Claro que todos estos revuelos tienen también su rendimiento mediático. No sólo corren las torrenteras descalificativas por las redes, sino que los tertulianos encuentran material fresco para el despiece de los días. Y luego dicen que el pescado es caro. Fue ayer, en efecto, uno de esos días enloquecidos y apocalípticos, como diría el maestro Vilas. Que lo llevamos en la sangre. Que lo llevamos en la genética. Y menos mal que veníamos de la hermosa noticia del Aquarius, que al fin tendrá puerto seguro, y que, por supuesto, supone un rearme moral para este país, y que desnuda la vergüenza de los excluyentes. Escuché por la mañana a otro maestro, Raúl del Pozo, refiriéndose a este cáncer del desprecio brutal a los desfavorecidos, que empieza a crecer también en algunos lugares de Europa. Un germen autoritario que, amparado en la simpleza maniquea, amenaza con destrozar un continente.
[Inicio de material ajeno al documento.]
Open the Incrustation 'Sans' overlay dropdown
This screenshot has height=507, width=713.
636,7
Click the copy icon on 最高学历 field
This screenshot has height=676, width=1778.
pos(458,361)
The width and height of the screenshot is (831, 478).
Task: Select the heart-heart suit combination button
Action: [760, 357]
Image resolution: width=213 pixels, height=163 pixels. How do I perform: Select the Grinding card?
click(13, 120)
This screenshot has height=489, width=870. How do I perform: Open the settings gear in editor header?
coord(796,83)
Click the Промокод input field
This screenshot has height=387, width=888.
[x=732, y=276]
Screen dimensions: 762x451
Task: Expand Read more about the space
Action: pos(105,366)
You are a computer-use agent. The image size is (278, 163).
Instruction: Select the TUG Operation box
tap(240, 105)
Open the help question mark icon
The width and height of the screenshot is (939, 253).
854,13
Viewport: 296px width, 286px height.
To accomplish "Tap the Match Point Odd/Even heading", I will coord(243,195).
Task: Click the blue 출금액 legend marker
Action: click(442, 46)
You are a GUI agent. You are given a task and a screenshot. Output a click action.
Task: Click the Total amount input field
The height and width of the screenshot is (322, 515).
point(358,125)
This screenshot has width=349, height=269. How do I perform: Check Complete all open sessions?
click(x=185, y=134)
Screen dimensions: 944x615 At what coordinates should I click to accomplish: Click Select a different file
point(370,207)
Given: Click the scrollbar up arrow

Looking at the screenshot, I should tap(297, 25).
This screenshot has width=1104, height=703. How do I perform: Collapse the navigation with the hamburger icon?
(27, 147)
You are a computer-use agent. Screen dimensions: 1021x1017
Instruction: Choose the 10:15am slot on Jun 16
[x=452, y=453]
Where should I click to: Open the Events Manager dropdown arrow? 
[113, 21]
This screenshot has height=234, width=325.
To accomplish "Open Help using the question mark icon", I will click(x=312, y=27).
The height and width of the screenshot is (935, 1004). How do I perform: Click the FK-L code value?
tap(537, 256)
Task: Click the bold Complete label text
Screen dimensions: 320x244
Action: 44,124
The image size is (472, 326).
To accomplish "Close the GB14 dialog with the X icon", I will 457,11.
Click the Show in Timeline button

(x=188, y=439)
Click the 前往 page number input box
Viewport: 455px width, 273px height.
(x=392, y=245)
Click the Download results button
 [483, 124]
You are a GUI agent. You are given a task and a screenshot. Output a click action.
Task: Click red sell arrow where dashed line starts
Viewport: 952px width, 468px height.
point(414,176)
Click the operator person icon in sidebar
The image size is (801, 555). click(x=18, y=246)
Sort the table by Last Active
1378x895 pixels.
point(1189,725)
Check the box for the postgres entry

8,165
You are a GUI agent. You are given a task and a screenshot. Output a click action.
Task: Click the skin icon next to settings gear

Veníamos de la gran noticia del Aquarius, necesaria y decente, y de pronto ha regresado el caballo del apocalipsis y el día se ha incendiado irremediablemente. El día vino denso y lleno de cenizas, todo colmado, por supuesto, de noticias negativas, mayoría absoluta en los tiempos que corren. Que nada positivo nos distraiga. Que nada amable nos debilite. Que nada hermoso nos prive de las fantásticas hogueras. Y así fue el día. Pero la mayoría se alarmó con el pollo del fútbol, porque esa era nuestra última esperanza. Lo dijimos aquí. Sólo el Mundial servirá para aislarnos de la gran quema de la actualidad. Sólo el fútbol logra construir un mundo alternativo. Y el fútbol ha fallado. En las últimas horas, tras el anuncio del fichaje de Lopetegui por el Madrid, la montaña rusa se ha puesto en marcha. ¿Creíais que el inminente campeonato mundial sería el lugar del descanso ante la realidad encabronada? Ilusos. Todos se ha incendiado también, allá en Krasnodar. Arde la actualidad como la yesca. Un entrenador se consume ante su propio triunfo, y otro llega a apagar el fuego del desastre. Ante la duda, una férrea solución. Hierro llevará el Mundial inminente. Surrealista es un adjetivo suave para toda esta movida. Pero el día ya venía ardiendo desde la mañana. Tribunales, juzgados, dimisiones, ceses, nombramientos. Así van las cosas. Así va la coctelera cotidiana. Sin tregua ni descanso.